Abstract

THE EFFECTS ON ELECTORAL OUTCOMES attributable to specific events that take place during an election campaign have been difficult to observe using conventional survey methods. Campaign events such as television interviews, poll releases, and newspaper endorsements have generally been seen as negligible when compared with ostensible determinants of vote choice such as partisanship.1 However, there is limited empirical evidence to support or refute the effects of campaign events, given that efforts to infer their size and direction are thwarted by sample limitations that inhibit the measurement of public opinion directly prior to and in the immediate aftermath of a particular event. A unique opportunity to examine the effect that campaign events have on elections can be found in the sample collected by Voting Advice Applications (VAAs), which are novel sources of public opinion data in terms of both their extraordinarily large sample sizes and their continuous accrual of observations over the duration of a campaign.
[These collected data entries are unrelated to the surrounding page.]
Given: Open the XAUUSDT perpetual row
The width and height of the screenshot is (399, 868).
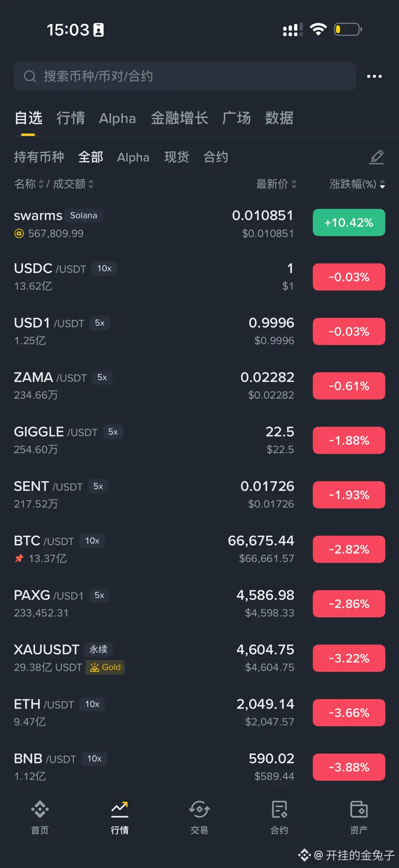Looking at the screenshot, I should coord(145,658).
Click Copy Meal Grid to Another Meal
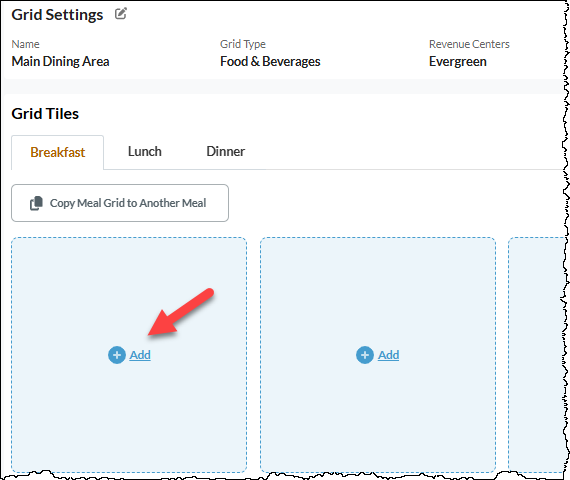Viewport: 570px width, 480px height. [120, 203]
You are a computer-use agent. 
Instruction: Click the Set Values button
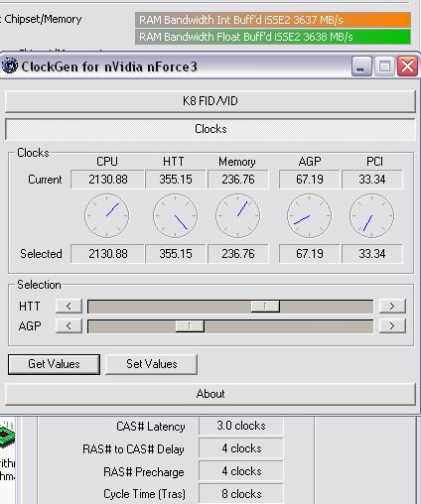[151, 364]
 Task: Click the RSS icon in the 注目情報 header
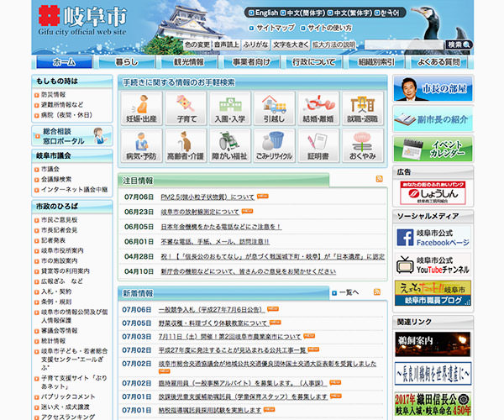pyautogui.click(x=380, y=181)

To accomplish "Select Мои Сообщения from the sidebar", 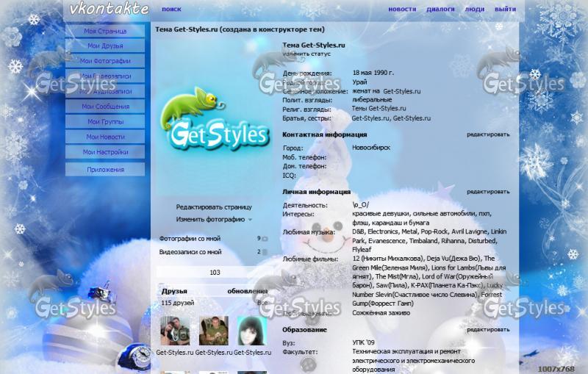I will pyautogui.click(x=105, y=107).
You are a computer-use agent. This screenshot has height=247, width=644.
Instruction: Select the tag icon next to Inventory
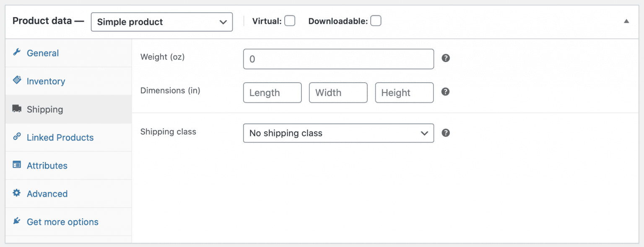coord(17,81)
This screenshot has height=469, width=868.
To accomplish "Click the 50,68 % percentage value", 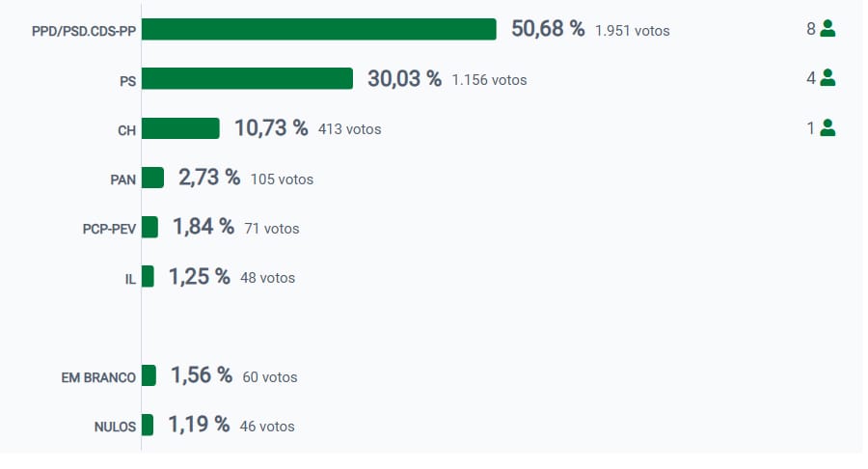I will 548,29.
As the name implies, VAAs are interactive, online instruments that survey users as to their political preferences and, based on the responses provided, estimate the user’s alignment with the various political parties or candidates running for office.2 A number of VAAs across the world have proven to be wildly popular, drawing millions of users and thus offering the closest thing that political scientists presently have to a source of “big (survey) data” on the dynamics of public opinion during elections. Because they continuously sample public opinion throughout an election campaign, VAAs allow for time-series cross-sectional estimates that illuminate the dynamics of public opinion in ways that are not possible using conventional polling data.